Budgets européens : le ton monte entre Bruxelles et Rome

A quelques heures d’un sommet européen sur le climat, l’Italie a décidé de publier la lettre du commissaire Jyrki Katainen (Affaires économiques) concernant un rappel à l’ordre sur le projet de budget italien pour 2015. Une décision unilatérale qui déplait à Bruxelles.

 

jyrki+katainen

 

Dans une lettre une lettre très directe, le haut commissaire aux affaires économiques de la Commission européenne avait demandé au gouvernement de Mateo Renzi d’expliquer les raisons qui l’ont conduit à ne pas respecter les objectifs de réduction des déficits dans son projet de budget 2015 – notamment d’atteindre un déficit public inférieur à 3 % du PIB.

M. Katainen a estimé que le projet de budget présentait un « écart significatif » par rapport à l’objectif de l’Italie d’arriver à un équilibre en termes structurels. La semaine dernière, le gouvernement italien annonçait son projet de budget approuvé, repoussait à 2017 cet équilibre. M. Renzi voulait se concentrer sur un relance de la croissance via des baisses d’impôts avant de pousser plus loin l’austérité.

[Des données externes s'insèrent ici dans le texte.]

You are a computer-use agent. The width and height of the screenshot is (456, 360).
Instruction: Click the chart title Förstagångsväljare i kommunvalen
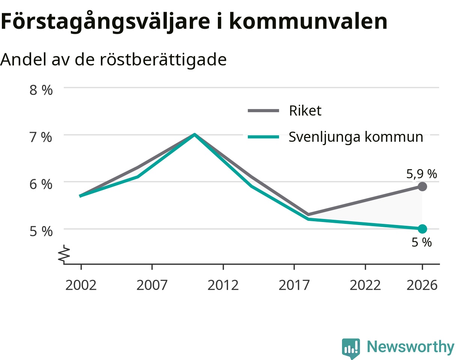pyautogui.click(x=194, y=22)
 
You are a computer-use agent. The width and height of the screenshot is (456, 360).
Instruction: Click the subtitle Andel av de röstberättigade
pyautogui.click(x=113, y=60)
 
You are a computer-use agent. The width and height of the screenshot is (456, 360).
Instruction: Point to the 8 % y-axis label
pyautogui.click(x=41, y=90)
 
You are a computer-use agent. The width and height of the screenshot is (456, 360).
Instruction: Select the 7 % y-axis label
pyautogui.click(x=41, y=137)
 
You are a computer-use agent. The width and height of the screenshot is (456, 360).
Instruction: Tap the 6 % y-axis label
pyautogui.click(x=41, y=184)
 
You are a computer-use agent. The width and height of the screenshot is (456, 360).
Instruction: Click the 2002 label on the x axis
pyautogui.click(x=81, y=285)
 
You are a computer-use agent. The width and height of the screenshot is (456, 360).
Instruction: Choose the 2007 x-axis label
pyautogui.click(x=152, y=285)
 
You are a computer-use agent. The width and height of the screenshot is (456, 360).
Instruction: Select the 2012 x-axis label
pyautogui.click(x=223, y=285)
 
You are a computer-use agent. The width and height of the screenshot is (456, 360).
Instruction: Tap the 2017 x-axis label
pyautogui.click(x=294, y=285)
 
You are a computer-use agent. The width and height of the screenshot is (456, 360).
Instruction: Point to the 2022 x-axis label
pyautogui.click(x=365, y=285)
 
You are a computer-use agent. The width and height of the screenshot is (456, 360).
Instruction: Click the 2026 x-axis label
pyautogui.click(x=422, y=285)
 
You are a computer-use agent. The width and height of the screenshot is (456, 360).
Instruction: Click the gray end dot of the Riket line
pyautogui.click(x=422, y=186)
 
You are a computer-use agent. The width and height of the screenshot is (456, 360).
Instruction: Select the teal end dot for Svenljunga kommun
pyautogui.click(x=422, y=229)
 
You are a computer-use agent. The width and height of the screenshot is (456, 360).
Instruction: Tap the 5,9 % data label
pyautogui.click(x=422, y=174)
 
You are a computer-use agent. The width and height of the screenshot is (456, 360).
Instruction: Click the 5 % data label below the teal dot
pyautogui.click(x=422, y=242)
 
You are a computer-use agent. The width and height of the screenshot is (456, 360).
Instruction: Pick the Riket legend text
pyautogui.click(x=305, y=111)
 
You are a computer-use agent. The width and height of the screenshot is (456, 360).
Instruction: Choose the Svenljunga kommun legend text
pyautogui.click(x=356, y=137)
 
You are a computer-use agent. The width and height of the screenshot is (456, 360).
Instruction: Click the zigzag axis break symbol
pyautogui.click(x=64, y=255)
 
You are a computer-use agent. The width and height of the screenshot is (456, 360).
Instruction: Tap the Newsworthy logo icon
pyautogui.click(x=351, y=347)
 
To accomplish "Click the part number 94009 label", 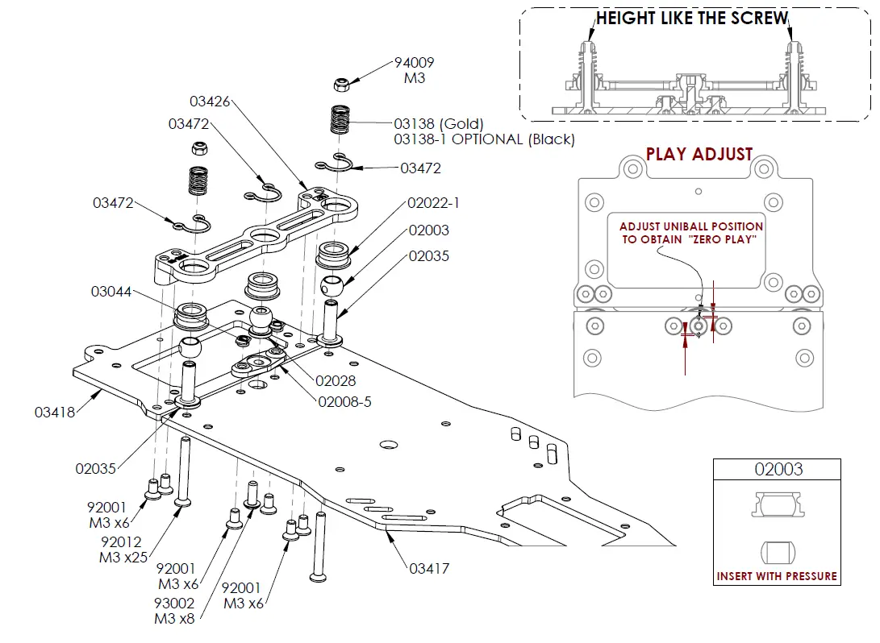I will (413, 63).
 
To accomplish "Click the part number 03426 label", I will (210, 102).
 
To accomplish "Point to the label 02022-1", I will (428, 204).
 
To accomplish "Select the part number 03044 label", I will (111, 292).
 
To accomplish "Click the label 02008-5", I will (344, 401).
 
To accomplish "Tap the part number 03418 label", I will (55, 413).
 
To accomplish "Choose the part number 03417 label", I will (429, 568).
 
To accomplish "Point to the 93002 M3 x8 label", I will (174, 611).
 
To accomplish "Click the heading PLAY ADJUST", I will (699, 155).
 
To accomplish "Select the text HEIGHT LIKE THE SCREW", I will (692, 19).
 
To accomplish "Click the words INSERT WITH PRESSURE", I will (777, 576).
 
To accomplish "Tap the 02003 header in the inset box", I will (778, 469).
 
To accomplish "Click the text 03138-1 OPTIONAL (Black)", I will (484, 139).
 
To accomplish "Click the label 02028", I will (336, 381).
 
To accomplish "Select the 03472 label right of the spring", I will (421, 168).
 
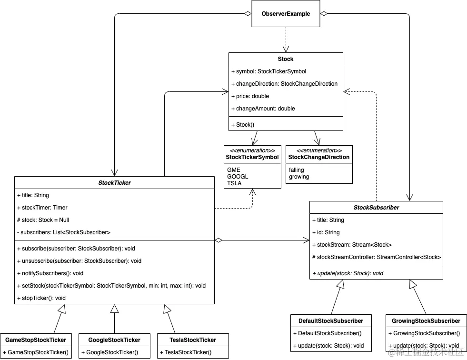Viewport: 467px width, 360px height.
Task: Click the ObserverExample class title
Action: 286,14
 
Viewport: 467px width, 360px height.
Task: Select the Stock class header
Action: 286,59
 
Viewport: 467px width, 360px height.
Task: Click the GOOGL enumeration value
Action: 238,176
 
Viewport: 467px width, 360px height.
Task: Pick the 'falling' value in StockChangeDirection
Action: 296,170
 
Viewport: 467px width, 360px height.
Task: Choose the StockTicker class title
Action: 114,183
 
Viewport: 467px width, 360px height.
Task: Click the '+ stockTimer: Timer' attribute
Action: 42,208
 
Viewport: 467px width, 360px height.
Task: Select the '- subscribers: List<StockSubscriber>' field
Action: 63,232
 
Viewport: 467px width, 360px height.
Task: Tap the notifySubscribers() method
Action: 50,273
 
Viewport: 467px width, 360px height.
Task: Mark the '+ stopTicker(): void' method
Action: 41,298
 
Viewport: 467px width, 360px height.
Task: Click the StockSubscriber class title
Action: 376,208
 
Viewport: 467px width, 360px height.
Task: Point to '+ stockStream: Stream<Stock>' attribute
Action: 351,245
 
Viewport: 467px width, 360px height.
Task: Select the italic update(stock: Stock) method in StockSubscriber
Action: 348,273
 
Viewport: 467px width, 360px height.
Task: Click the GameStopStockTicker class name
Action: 36,340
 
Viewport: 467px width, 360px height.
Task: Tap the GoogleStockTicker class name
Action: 114,340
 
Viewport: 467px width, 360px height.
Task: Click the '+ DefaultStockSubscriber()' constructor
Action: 327,333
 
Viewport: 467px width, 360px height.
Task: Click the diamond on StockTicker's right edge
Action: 219,240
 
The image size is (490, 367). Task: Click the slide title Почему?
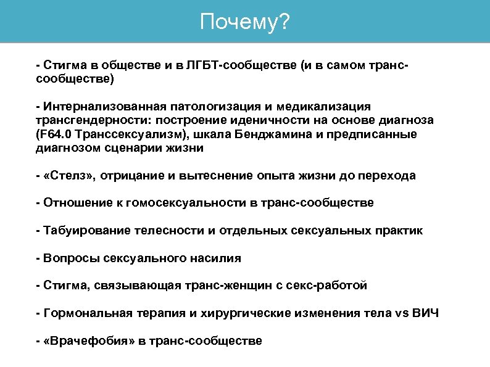pyautogui.click(x=244, y=22)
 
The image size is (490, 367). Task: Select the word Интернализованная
pyautogui.click(x=98, y=107)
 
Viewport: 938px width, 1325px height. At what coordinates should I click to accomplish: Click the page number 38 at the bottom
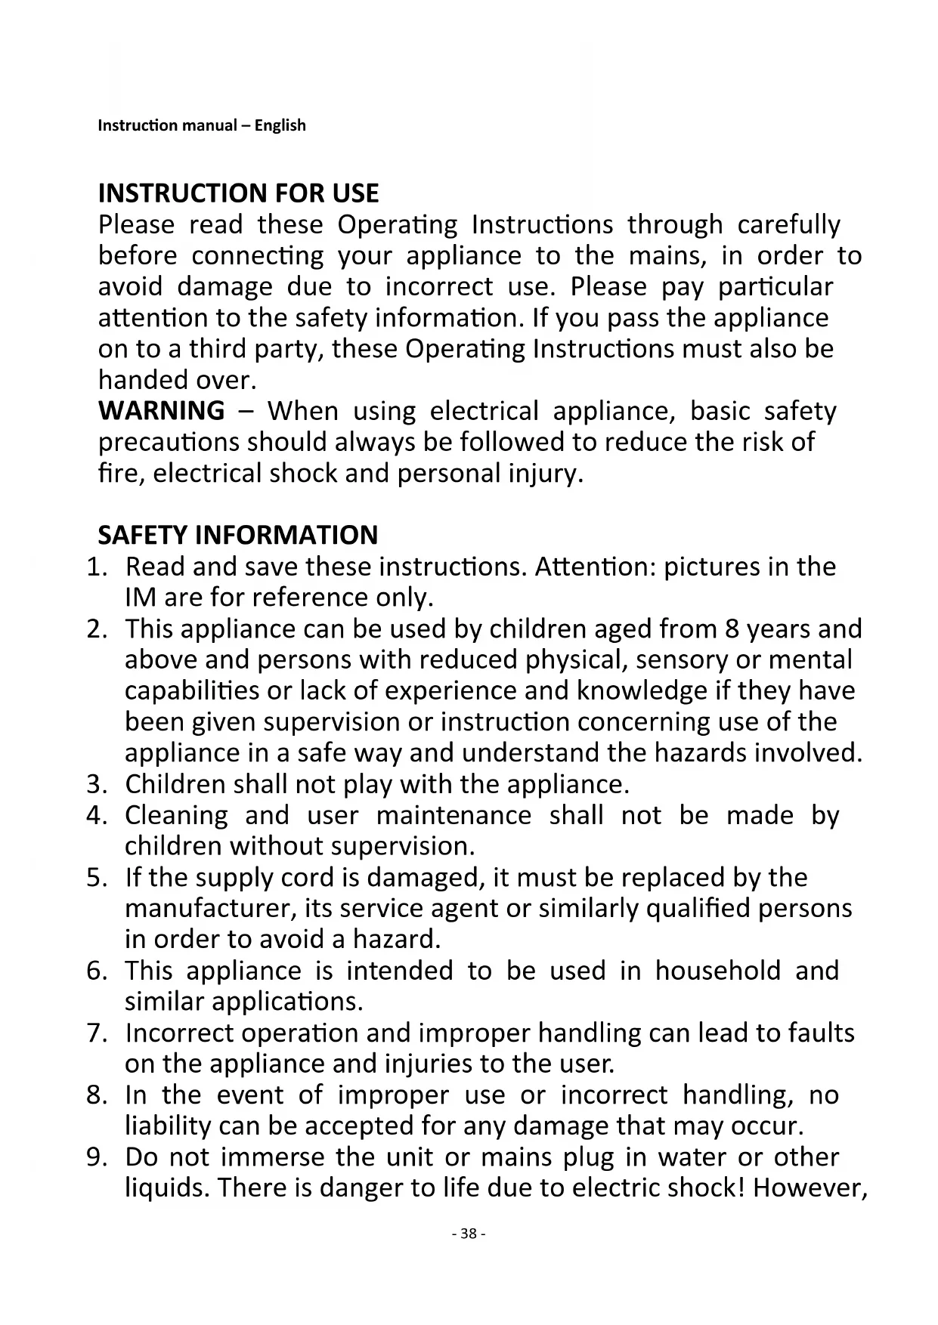pos(469,1234)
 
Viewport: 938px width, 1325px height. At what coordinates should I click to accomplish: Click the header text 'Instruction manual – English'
pos(202,125)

L’exécutif italien a décidé de publier ce texte. « La Commission européenne n’est pas favorable à [sa publication] car nous sommes en train de poursuivre des consultations informelles avec différents gouvernements. Nous pensons que c’est mieux d’avoir ce genre de consultations dans une ambiance de confiance, » a déclaré M. Barroso lors d’une conférence de presse.

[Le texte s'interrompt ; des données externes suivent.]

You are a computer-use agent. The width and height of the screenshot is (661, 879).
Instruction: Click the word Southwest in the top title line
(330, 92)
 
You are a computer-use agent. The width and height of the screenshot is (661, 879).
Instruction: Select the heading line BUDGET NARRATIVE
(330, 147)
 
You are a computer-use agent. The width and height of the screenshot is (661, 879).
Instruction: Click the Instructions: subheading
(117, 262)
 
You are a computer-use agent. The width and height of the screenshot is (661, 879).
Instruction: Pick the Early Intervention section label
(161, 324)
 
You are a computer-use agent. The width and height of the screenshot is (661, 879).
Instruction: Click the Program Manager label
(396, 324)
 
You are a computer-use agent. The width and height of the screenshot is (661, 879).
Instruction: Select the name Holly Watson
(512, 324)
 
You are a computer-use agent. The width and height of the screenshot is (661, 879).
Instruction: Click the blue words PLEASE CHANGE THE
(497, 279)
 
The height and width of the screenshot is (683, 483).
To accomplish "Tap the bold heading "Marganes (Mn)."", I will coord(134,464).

En plus de l’Italie, quatre autres pays de la zone euro ont reçu des courriers similaires de Bruxelles : la France, l’Autriche, la Slovénie et Malte. Seule l’Italie a rendu le document public. En 2015, la France ne prévoit pas de tenir les engagements de 2013, avec un déficit public qui dépassera le plafond des 3 % en 2015 (il sera à 4,3 % du PIB).